:: Requirement ::
Reproduce the records verbatim, starting at the line that contains "Click the Wishlist" and ending at the line that contains "I will coord(1420,751).", including both of those lines.

:: Information shown ::
::::::::::

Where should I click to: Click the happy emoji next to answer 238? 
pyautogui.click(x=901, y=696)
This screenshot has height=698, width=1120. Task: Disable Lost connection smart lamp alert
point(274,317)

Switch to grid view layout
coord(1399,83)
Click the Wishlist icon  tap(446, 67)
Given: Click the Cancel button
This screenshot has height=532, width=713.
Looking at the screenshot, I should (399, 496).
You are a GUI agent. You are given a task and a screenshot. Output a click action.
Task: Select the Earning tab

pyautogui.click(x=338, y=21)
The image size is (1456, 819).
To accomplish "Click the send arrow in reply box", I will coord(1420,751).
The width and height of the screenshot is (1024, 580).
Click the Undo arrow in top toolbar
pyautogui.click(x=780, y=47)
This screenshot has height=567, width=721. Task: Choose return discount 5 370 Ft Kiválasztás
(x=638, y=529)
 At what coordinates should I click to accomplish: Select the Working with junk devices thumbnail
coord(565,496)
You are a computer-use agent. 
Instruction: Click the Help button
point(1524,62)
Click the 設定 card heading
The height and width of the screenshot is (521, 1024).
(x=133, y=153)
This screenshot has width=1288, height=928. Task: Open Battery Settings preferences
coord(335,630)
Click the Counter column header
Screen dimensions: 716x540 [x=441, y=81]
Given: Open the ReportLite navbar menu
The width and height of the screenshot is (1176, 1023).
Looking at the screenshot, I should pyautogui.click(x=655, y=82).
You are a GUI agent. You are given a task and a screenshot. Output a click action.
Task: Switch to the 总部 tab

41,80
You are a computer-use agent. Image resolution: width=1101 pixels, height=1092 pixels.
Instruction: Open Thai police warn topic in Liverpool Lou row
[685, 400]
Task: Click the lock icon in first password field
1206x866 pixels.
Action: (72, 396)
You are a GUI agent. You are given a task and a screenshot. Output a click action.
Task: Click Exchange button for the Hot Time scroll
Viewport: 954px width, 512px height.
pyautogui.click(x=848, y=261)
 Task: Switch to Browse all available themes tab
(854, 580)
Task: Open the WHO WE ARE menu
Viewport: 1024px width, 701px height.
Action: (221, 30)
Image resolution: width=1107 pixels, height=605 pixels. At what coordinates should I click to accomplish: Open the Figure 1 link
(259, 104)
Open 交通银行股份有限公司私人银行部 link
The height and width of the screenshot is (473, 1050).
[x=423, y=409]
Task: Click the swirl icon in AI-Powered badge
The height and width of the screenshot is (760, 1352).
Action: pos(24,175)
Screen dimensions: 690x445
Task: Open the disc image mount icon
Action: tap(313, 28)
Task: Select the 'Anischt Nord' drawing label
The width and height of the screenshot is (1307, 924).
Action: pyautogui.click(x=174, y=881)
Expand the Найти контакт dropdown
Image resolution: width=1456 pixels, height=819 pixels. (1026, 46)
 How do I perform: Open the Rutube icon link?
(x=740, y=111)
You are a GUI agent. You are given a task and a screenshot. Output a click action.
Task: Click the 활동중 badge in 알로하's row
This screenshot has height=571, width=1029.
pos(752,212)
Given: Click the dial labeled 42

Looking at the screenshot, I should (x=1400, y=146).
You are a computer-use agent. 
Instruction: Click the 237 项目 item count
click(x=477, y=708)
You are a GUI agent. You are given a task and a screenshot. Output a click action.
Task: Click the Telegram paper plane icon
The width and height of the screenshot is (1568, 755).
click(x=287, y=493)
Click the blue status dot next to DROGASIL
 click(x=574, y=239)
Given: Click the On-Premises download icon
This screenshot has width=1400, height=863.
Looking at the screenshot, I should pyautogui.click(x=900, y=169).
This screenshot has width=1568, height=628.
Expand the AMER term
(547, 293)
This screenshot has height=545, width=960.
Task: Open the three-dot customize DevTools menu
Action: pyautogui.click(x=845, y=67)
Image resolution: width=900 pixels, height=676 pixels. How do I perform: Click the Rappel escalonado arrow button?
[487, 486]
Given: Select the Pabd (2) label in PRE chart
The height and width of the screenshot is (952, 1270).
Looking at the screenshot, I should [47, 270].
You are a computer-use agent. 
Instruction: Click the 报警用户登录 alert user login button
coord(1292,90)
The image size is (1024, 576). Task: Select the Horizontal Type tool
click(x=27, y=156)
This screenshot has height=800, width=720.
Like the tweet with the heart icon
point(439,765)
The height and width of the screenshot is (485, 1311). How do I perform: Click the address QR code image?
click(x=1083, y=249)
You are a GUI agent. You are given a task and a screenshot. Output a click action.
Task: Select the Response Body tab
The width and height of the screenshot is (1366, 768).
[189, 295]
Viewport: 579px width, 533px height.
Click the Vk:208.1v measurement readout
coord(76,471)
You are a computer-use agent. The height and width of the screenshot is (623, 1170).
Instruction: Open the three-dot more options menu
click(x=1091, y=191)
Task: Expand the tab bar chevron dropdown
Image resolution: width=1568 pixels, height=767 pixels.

::::::::::

:: Correct response ::
Click the Wishlist icon  tap(446, 67)
Given: Click the Cancel button
This screenshot has height=532, width=713.
Looking at the screenshot, I should (399, 496).
You are a GUI agent. You are given a task and a screenshot. Output a click action.
Task: Select the Earning tab

pyautogui.click(x=338, y=21)
The image size is (1456, 819).
To accomplish "Click the send arrow in reply box", I will coord(1420,751).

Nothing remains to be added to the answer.